Wednesday, December 23, 2009

Emotional intelligence - a sound enterprise

Emotional intelligence...how should this notion be approached?
Intelligence has long been thought to be the matter of the intelligible, ie the logos. Whereas emotions are derived from the world of passions, ie the pathos.... Schematically, intelligence would be about what I think, emotions about what I feel.

The notion of emotional intelligence seems to dispel the idea that the distinction is clear-cut and straight-forward.

It is not just intelligence on one side, emotions on the other and nothing in-between. Emotional intelligence is telling us about a mix, a bridge between two worlds. Descartes, the French XVII century philosopher, was applying his mind in ways to discover an intelligible world - a world of what we are sure about, as opposed to what is only illusion, superstition or ever-changing.... "Cogito" - the thinking mind - became the angular stone of what defines human being - cogito ergo sum - I think therefore I am.

Towards the end of his life, Descartes was hard-pressed to think and write on the domain of passions, emotions... He too had to deal with this question, whether and how we can either separate or combine thoughts and emotions.

In a simple way, intelligence is what helps us coming up with decision, for which we need to clarify issues, try to understand, share and communicate, using various tools like languages etc...

Emotions are a complex, unclear network of thoughts and feelings... It is important to distinguish between emotions and feelings as emotions are usually expressed... in "body-form": shaking, blushing, smiling, crying, as well as through language... words, signs... Feelings are anchored into every human being without taking any form... they are felt within... in our core.... As such they are felt.
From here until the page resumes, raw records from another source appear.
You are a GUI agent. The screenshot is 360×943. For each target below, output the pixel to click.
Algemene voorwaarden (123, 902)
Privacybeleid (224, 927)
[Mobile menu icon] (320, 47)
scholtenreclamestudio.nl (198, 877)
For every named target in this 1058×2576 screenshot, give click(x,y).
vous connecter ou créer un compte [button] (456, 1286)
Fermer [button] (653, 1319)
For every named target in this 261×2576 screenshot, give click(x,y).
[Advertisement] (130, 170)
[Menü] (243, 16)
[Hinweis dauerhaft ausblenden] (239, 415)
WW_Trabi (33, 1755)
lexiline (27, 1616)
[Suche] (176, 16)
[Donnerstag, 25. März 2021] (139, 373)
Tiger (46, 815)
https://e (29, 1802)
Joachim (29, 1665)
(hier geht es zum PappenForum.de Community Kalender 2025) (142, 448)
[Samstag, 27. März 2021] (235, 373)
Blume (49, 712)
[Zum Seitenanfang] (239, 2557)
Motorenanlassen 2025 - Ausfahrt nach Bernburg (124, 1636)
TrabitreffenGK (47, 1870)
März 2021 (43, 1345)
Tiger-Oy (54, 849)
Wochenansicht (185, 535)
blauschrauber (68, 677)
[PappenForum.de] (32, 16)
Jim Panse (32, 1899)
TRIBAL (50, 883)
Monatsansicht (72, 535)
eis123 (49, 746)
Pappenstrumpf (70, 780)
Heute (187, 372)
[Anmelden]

They are not perceived by the five senses. Feelings are not about seeing something, hearing or touching... it is an inner-perception. Feelings are just that. They may be triggered by senses or by something we get, some discussion, some ideas coming or passed on to us... Nonetheless feelings will always be of an inner-invisible-intangible-substance: fear, joy, anger, peace, plain satisfaction, plain discomfort...

Emotions will be a result of our feelings... In the same way as light is produced out of electricity, emotions are born out of feelings. You see the light but not the electricity. You see the emotions, but not the feelings. Another way to put it is to look at feelings like fire and emotions like smoke. This analogy highlights the primary aspect of feelings over emotions. It also helps understand the complex nature of emotions: complex in the sense that they are the result of a mix, something equivalent to a combustion, the combination of feelings with thoughts and langage.

These distinctions help us understand the role of emotional intelligence: trying to understand better, to decipher what rules the world of emotions... trace back to the feelings, look at expressing what happens (the mechanisms behind the "combustion"), make sense out what happens, ie allow the intelligence - the meaning, the intention - to emerge in this typically human language.

What does it take to understand the human language being displayed via our emotions and feelings?
What to see through the smoke?
It may be that feelings are not easy to describe. Besides, feeling are states of being, from which actions will follow. Whether I sleep, eat, work, rest, study... many actions are driven by what we see, think and feel.
Whenever we think or see, we also feel. Feelings are there at all time...

Feeling what we feel - becoming aware and conscious about it - is a powerful way to free ourselves from the pain and burden of many heavy emotional states... like stress, fear, worries, or over-excitement, or even intoxication. As we feel our feeling, we take ownership for them and can intelligently, rationally, come back to sound decision making - and it could be simply deciding to stop for a while, to relax or to suspend any action... A French writer - Michel Tournier -  used to say that anger always triggers action, but it is always the wrong action which is being triggered by anger.

Emotional intelligence may be the skill, the art and science of understanding - listening to - what links our feeling to our thoughts and while acknowledging our emotions, in the meantime avoiding the trap of falling into confused emotional states while favoring and fostering true self-expression of what we feel and light-headed, sound, intelligent decision making.